§ **TEXT EXCERPT**:
▶
How does minimum unit pricing affect particular groups?
MUP affects different groups in the population differently depending on their individual characteristics, how much alcohol they buy and how much they pay for it (Figure 3).
Figure 4 shows that moderate drinkers, including those with low incomes, buy very little alcohol for less than 50p per unit. As a result, these drinkers do not need to reduce significantly their alcohol consumption or increase their spending.
In contrast, high risk drinkers buy large amounts of cheaper alcohol and they respond differently depending on their income. High risk drinkers with low incomes reduce their consumption and spend a similar amount of money on alcohol as before. High risk drinkers with high incomes increase their spending in response to the higher prices and reduce their consumption by a smaller amount (Figure 5).
Alcohol-related health problems are concentrated among heavier drinkers on lower incomes and, as a result, alcohol contributes to large inequalities in health outcomes between lower and higher income groups. As the effects of MUP are largest among these high risk, low income drinkers, MUP is well-targeted to reduce health problems and health inequalities.
◀
§ **Collection entries**:
▶
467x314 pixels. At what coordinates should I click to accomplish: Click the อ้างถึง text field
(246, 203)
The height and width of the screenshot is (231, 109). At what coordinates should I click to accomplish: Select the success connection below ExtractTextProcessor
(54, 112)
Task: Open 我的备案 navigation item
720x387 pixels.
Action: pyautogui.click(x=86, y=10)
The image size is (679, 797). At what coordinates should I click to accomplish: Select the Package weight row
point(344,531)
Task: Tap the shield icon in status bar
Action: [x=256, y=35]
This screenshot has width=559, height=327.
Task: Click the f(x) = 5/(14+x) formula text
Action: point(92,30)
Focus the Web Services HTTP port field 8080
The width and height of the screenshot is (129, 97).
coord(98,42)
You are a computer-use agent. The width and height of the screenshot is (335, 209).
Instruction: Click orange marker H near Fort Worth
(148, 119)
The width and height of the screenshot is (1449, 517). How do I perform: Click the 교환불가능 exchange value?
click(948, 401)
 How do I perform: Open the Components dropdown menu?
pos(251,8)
◀
§ **EXERCISE AIM**: Output the passage of the minimum unit pricing text between "Alcohol-related health problems" and "and health inequalities.", inclusive, copied word for word. The rows above are separate material and have no connection to the text.

§ **OUTPUT FOR THIS TASK**:
Alcohol-related health problems are concentrated among heavier drinkers on lower incomes and, as a result, alcohol contributes to large inequalities in health outcomes between lower and higher income groups. As the effects of MUP are largest among these high risk, low income drinkers, MUP is well-targeted to reduce health problems and health inequalities.